To summarize, we propose a layered model in which distributed software organized into cooperative 
groups can interact in a coherent manner with distributed objects and with distributed software 
organized using the transactional paradigm. Despite the increased operating system complexity 
introduced by such a layered model, we see it as advantageous because of the increased flexibility 
offered to the application designer. 


5.1 Example: Network resource manager 

To illustrate the points made above, consider a load- balancing remote execution service (a batch 
queuing system) that exploits the composite model proposed above. The function of such a service 
is to maintain a queue of jobs to be run. As machine resources become available, jobs axe de- 
queued, executed, and then the user is notified of the termination status.

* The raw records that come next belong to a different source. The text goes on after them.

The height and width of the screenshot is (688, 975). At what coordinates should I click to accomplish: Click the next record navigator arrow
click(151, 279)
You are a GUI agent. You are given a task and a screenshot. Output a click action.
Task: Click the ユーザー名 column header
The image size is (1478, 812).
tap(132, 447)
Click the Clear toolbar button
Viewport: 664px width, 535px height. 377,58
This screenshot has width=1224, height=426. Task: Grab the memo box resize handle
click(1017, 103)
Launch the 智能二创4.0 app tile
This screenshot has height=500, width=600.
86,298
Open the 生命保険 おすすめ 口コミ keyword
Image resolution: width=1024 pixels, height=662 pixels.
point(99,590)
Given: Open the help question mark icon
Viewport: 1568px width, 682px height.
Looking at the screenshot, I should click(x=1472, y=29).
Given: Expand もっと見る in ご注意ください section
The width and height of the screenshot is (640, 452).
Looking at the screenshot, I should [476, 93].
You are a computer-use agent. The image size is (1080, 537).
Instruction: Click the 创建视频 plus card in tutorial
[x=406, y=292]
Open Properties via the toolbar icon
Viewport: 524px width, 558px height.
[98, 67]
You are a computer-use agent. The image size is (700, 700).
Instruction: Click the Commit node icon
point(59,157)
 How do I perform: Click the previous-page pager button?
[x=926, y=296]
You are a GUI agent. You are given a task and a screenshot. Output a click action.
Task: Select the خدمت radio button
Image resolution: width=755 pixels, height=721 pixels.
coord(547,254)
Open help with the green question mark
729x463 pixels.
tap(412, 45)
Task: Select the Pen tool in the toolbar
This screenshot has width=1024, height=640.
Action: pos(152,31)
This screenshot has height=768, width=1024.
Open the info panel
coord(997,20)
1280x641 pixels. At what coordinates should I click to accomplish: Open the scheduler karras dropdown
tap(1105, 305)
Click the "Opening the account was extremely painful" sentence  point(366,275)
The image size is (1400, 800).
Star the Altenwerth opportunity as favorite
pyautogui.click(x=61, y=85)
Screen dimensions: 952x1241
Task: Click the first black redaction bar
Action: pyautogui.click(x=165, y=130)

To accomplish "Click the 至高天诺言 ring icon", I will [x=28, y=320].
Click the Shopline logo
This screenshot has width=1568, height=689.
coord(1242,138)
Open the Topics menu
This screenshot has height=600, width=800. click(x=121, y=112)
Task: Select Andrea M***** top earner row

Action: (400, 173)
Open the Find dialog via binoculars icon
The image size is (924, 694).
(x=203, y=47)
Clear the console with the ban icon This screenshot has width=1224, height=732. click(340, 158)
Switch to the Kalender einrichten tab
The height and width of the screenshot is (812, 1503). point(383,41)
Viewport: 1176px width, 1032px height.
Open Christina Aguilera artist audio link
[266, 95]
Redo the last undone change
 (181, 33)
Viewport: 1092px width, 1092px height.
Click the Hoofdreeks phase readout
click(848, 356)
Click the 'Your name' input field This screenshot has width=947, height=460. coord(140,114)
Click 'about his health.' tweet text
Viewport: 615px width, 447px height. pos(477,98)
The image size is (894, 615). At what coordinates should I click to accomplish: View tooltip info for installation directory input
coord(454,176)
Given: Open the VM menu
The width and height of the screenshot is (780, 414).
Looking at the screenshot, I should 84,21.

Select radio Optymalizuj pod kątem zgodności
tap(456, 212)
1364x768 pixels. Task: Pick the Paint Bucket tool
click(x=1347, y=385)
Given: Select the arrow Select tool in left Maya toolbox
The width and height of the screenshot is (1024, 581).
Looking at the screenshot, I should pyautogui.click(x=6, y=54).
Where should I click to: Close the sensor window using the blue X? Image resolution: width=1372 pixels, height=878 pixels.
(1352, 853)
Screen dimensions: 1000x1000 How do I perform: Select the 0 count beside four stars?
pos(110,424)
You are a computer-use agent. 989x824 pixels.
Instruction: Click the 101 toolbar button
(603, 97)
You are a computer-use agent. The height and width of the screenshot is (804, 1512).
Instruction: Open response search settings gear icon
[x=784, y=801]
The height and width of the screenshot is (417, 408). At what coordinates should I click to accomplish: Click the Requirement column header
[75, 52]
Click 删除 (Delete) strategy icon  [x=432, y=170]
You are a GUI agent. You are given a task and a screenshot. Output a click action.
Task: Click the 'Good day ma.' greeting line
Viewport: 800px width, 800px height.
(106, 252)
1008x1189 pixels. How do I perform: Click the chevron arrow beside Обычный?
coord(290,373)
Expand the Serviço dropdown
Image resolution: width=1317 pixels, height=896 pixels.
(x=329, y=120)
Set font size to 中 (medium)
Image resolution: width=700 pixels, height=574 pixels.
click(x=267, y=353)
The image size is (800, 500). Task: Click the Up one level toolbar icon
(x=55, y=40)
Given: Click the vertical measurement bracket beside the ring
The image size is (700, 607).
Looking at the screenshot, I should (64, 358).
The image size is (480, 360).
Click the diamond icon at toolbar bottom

We desire that the server 
be able to tolerate up to it - 1 simultaneous failures of its members, and that it automatically 
restart any job placed on a machine that fails prior to job termination. Such a system will be 
concurrent in several ways: multiple jobs may be simultaneously pending, machines may come and 
go concurrently, and resource manager servers may fail or recover while the system is active. 

First, notice that this type of subsystem will have a two-tiered structure. We can view the manager 
itself as a high level system, with the jobs that it executes remotely as a form of nested object 
invocation. This is illustrated in Figure 4. 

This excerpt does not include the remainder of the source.